Ce réalisme qui est sa signature et qui, par définition, « dépouille de toute sentimentalité » la photographie, est incontestablement le fil conducteur de l’exposition de la Maison de la culture du Japon à Paris qui, thème après thème, s’attache à retracer l’ambitieux parcours emprunté par Domon pour saisir la culture japonaise dans son ensemble. Elle donne notamment à découvrir les deux reportages qui traduisent le plus nettement le réalisme social caractéristique de son travail, soit : Hiroshima (1958), considéré par le prix Nobel Kenzaburô Ôe comme la première oeuvre d’art contemporain inspirée par la bombe atomique à traiter des vivants et non des morts, et Les enfants de Chikuhô (1960), une série photographique qui témoigne de la pauvreté qui ronge les villages miniers du Sud du pays, en se focalisant sur la vie des enfants des rues. Ken Domon est devenu le chef de file de la photographie réaliste au Japon dans les années 1950. Il a certainement été influencé par de grands photographes occidentaux tels que Cartier-Bresson et Eugene Smith, aux côtés desquels il expose à Tokyo en 1951 et 1953.

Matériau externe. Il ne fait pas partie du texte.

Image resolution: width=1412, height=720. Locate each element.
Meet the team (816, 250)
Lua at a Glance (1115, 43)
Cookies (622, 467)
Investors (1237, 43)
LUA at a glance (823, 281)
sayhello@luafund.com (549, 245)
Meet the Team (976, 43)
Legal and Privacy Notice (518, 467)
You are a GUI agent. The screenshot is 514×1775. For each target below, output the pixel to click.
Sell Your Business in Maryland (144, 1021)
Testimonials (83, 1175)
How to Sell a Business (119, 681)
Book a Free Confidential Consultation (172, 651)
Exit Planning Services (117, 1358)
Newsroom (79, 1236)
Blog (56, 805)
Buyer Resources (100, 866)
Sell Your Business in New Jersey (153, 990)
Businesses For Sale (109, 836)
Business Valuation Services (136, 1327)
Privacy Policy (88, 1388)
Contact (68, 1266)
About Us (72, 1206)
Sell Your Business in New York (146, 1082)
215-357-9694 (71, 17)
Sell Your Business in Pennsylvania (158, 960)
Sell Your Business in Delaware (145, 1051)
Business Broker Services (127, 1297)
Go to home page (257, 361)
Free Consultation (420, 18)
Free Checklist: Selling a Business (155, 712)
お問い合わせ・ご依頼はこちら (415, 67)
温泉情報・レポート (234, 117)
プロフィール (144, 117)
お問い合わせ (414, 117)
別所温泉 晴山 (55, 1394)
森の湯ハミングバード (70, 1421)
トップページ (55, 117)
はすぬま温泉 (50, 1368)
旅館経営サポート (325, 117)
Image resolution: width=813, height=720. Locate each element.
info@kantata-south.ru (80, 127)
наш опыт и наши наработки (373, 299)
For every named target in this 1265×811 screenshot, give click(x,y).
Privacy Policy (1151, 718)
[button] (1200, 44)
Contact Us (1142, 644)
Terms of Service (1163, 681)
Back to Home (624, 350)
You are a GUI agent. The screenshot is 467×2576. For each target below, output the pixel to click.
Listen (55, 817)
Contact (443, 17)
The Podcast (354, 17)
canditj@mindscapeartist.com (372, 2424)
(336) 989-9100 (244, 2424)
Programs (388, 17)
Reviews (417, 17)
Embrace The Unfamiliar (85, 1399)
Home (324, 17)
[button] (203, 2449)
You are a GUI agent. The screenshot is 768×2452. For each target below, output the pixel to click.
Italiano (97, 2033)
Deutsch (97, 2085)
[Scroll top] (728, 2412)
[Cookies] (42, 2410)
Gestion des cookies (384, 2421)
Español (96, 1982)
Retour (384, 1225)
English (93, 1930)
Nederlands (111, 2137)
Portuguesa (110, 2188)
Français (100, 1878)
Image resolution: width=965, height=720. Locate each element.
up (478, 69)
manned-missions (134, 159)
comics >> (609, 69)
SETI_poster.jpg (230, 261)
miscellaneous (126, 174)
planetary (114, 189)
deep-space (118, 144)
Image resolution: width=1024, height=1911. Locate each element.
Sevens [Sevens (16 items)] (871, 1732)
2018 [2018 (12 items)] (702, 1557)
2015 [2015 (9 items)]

Dans une autre section, la série Portraits révèle aux regardeurs les visages de personnalités dans différents domaines – artistique, littéraire, culturel ou scientifique – comme les écrivains Yukio Mishima et Jun.ichirô Tanizaki, les artistes Foujita, Tarô Okamoto et Yûsaku Kamekura, le réalisateur Yasujirô Ozu ou encore l’acteur Toshirô Mifune. La dernière partie de l’exposition est quant à elle consacrée à la série photographique la plus longue de Domon, Pèlerinage aux temples anciens, un recueil d’images de statues et d’architecture bouddhiques, de trésors cachés et de paysages discrets, immortalisés au cours de voyages à travers le pays alors qu’il cherchait à capter la beauté des lieux sacrés des temps anciens.
« On peut parler de l’oeuvre de Ken Domon comme d’une autobiographie, d’une documentation personnelle, plutôt que sociale, qui traduit son souci constant de fixer sur la pellicule un moment de dialogue avec le sujet. Son regard fixé sur ce dernier, qu’il s’agisse d’un paysage, d’une sculpture, d’une personne ou d’un objet, agit comme le révélateur d’une beauté universelle vue à travers un objectif qui n’ignore aucune des caractéristiques physiques de la forme représentée. » précise la commissaire, Rossella Menegazzo.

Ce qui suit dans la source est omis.